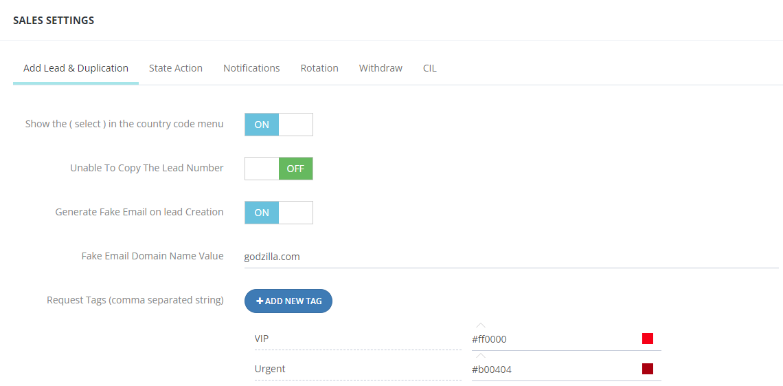783x386 pixels.
Task: Click the red swatch for VIP tag
Action: tap(648, 339)
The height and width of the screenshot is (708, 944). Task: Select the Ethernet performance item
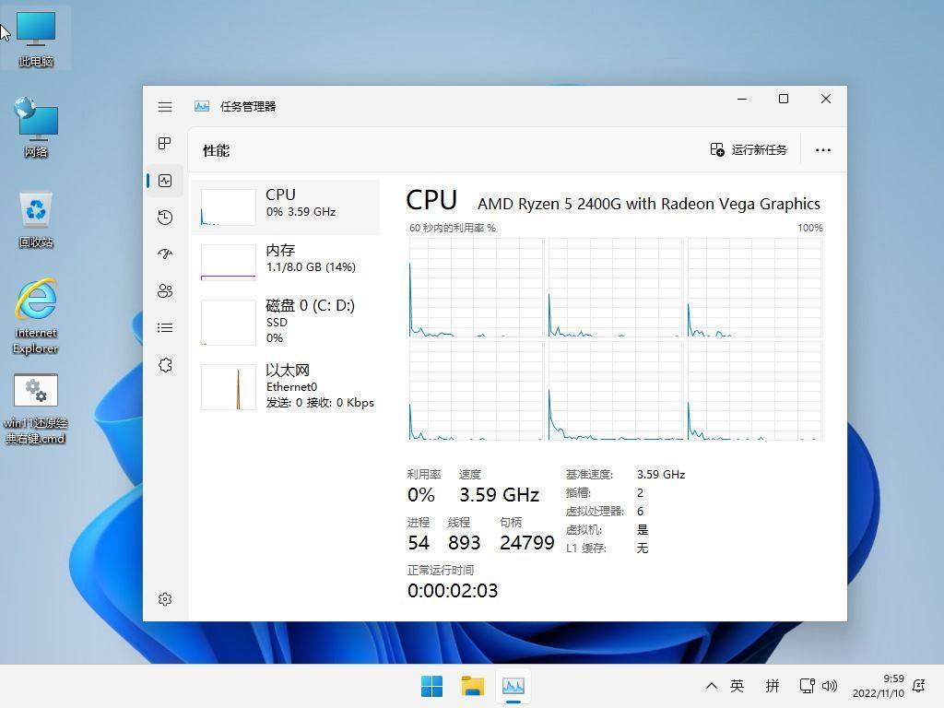286,386
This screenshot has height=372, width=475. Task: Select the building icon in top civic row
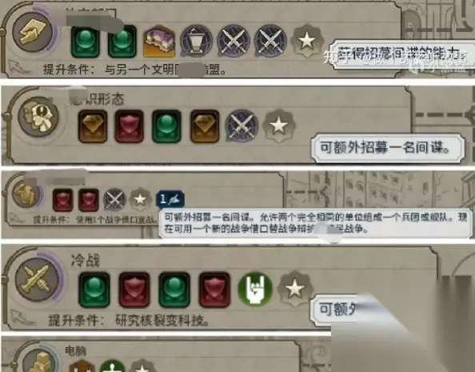tap(159, 41)
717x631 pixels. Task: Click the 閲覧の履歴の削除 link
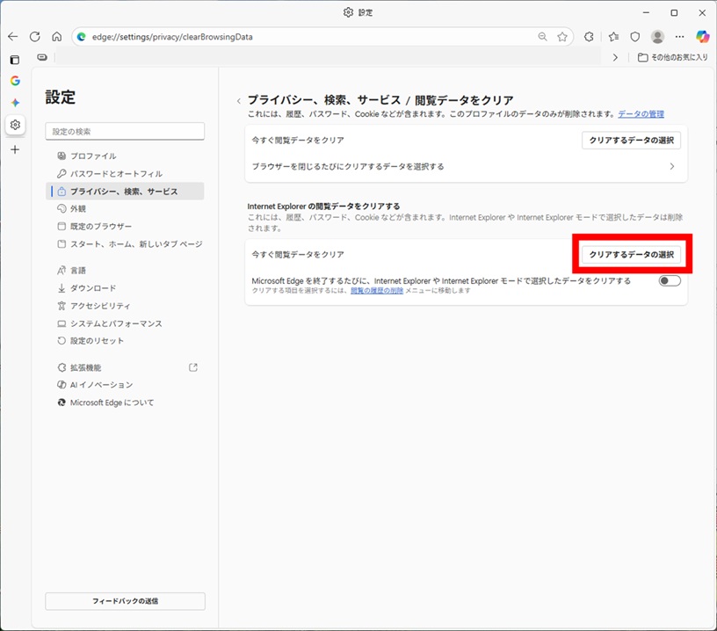click(x=377, y=291)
=-=-=
• Task prompt: Every line from the one with "The height and" through the last line of the listing above must be written out exactly, and no picture may appear.

• Exercise output:
The height and width of the screenshot is (708, 944). Task: Select the Ethernet performance item
286,386
This screenshot has height=372, width=475. Task: Select the building icon in top civic row
tap(159, 41)
717x631 pixels. Task: Click the 閲覧の履歴の削除 link
click(x=377, y=291)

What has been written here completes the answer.